If ever a national stereotype applied to a young adolescent, for me, it would be the famed Dutch directness. From a young age, I strived to “tell it as I see it”. In high school, this got me into trouble with the board, when the school newspaper of which I was editor-in-chief published a series of less-than-favourable articles about disruptive building works on the school grounds.
As I entered Red Cross Nordic in 2001, a couple of things were set straight. It was impressed on me that even when you want to tell it as you see it, there are many ways of seeing a thing. This rendered Dutch directness a little less straight-forward! Though incorrigibly, I still retained the tendency to describe reality in a way that disrupts, makes people think. Only ever so gradually, the style became more academic, intellectual.
A study project in Birmingham during a project-based learning week related to the every-day realities of multicultural life in the second city of the United Kingdom inspired me to pursue my ambitions at a British university. After a Third Year Option at a Tibetan Children’s Village in northern India, I thus enrolled in the History and Sociology degree at the University of Warwick in 2004. During the introduction week, I was fascinated by what a professor of sociology told us freshers: “when, at any time, you don’t feel so well, find someone to take care of”. For me, it made total sense. Taking care as an active need: we are parts of a larger whole, and trying to make it thrive is what makes us happy. I always interpreted this counsel as an encouragement at the personal level, to be as kind and understanding as possible, and at the larger level, to take responsibility and call out and try to repair injustice when you see it.

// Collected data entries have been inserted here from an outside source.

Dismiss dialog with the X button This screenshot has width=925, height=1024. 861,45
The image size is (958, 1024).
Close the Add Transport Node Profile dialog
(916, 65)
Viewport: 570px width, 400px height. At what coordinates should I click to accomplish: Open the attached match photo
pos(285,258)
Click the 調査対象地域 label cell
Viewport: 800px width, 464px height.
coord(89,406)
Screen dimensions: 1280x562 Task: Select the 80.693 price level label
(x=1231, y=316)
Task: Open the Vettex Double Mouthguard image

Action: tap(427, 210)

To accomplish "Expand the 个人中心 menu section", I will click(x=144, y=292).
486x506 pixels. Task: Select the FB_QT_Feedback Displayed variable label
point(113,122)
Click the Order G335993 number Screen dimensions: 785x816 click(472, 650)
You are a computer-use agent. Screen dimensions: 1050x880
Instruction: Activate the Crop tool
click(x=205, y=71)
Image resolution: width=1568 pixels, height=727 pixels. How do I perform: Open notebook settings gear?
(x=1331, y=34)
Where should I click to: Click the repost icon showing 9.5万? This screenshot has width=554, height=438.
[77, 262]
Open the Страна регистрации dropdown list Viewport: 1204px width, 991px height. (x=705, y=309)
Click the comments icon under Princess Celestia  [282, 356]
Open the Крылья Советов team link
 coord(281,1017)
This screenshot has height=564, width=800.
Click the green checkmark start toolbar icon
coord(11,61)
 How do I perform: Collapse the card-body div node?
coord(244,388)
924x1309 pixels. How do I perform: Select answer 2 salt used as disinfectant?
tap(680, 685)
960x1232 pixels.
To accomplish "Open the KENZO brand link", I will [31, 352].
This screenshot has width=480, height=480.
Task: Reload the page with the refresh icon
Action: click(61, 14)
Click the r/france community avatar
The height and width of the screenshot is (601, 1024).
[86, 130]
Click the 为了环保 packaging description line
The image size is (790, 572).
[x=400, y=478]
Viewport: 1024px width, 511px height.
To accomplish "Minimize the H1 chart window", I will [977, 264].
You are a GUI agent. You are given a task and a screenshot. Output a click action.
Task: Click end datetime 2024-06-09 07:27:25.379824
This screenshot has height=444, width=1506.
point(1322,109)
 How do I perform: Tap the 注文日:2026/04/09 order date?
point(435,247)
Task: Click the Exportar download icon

It was at Warwick that I first became interested in the European Union as a curious social and political phenomenon, and decided to write a thesis on European identity politics. European identity engendered the promise to transcend nationalism, and be curious and welcoming, but could also be uninterested, retreated, and defined in opposition to an external bad. Doing volunteering work at the Coventry refugee centre, helping refugee seekers find their way through the complex British asylum machine, I encountered examples of both.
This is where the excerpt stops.